‘By doing just actions we become just; by doing the actions of self-mastery we come to be perfected in self-mastery; and by doing brave actions brave [ . . . ] So then, whether we are accustomed this way or that straight from childhood, makes not a small but an important difference, or rather I would say it makes all the difference.’ – Aristotle, Nicomachean Ethics
It takes a school to discipline a child. Good moral habits, like any other habits, can only be formed with repeated practice, and children will not gain the practice necessary if they behave differently in different parts of the school, or with different teachers. Consistency is essential, for practical and for moral reasons.
Doing the right thing needs to be a habit. If you are a polite person, you are in the habit of acting politely. You don’t have to think about such questions as ‘Shall I interrupt this person, or allow them to finish what they are saying?’ or ‘Shall I respond to this person’s points with personal insults, or with reasoned critique?’ Interrupting and insulting are alien to you, because you are in the habit of being polite.

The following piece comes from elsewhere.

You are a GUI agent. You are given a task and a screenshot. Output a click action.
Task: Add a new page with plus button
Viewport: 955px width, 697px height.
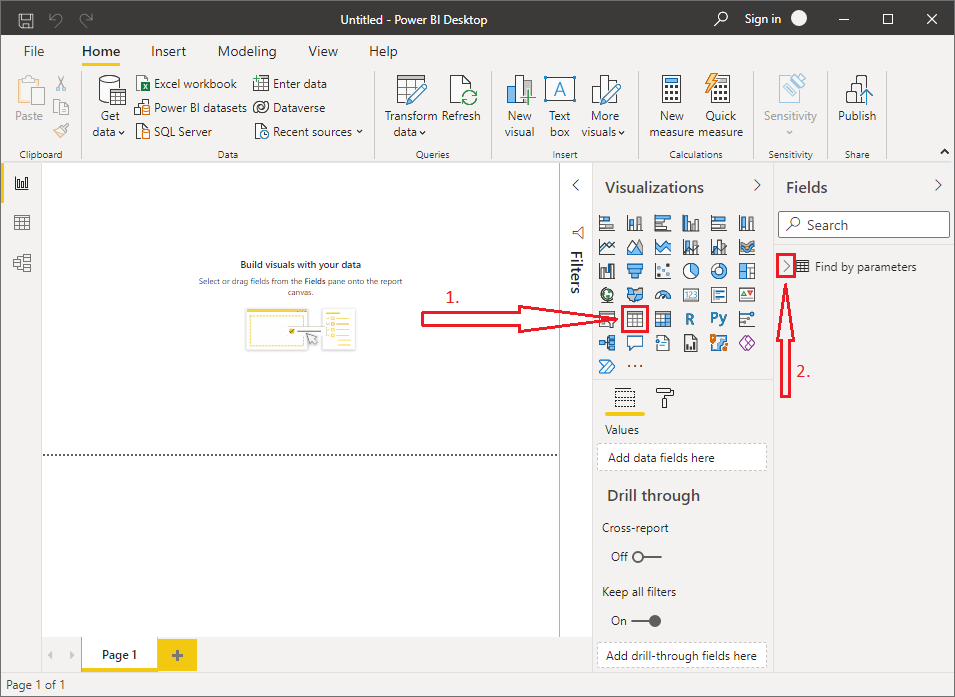point(177,655)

How did you become polite? You weren’t born that way. Small children do not have good manners. They learn them, through the culture in which they mature. If that culture does not exemplify and demand politeness, then they will not get the practice necessary to form the habit. In fact, they will be practising rudeness, not politeness. If they are not reprimanded for interrupting, they will continue to interrupt. If only one adult in their life reprimands them for interrupting, but the rest tolerate it, they will grow up with bad habits.

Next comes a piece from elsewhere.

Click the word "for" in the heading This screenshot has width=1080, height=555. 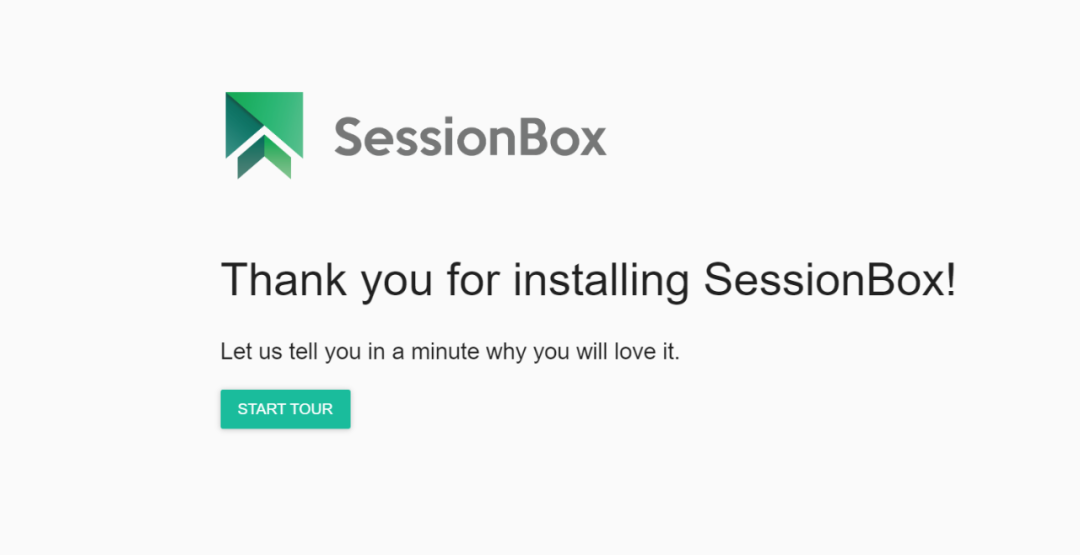474,280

For good habits to be formed, those in authority over children must act consistently, so that they don’t have to ask themselves how to behave with each adult. This is abundantly clear in schools where there is no consistent culture of good behaviour. Children will behave politely for one member of staff, and rudely for another. In this situation, they are not developing the habit of politeness, because they are not practising it consistently. It’s equivalent to having to give different answers to sums for different teachers. It’s confusing, it’s ineffective, and most importantly, it’s wrong.
It’s wrong because it does not teach children that there is simply a polite way of behaving which should be used in all circumstances. It is not okay to be rude to certain people, when those people are perceived to be weaker, or unable to exert their power over you. It is simply right to be polite, whether to the headteacher, the classroom teacher, the caretaker or the cleaner. Politeness is not something which is only required in relation to the power and position of the person; it is something that is always required.
When there is no consistent school-wide behaviour policy that is centrally determined and enforced by centrally controlled sanctions, children are learning the poisonous lesson that you can mistreat some people, as long as they don’t have the power to make you treat them well. Weaker members of the community can be abused, whether they are less experienced teachers or less popular pupils.
Without a thorough and consistent school-wide discipline system, we are not only allowing bullying, we are promoting it, because we are refusing, in practice, to insist that there is only one right way of treating other people, whoever they are.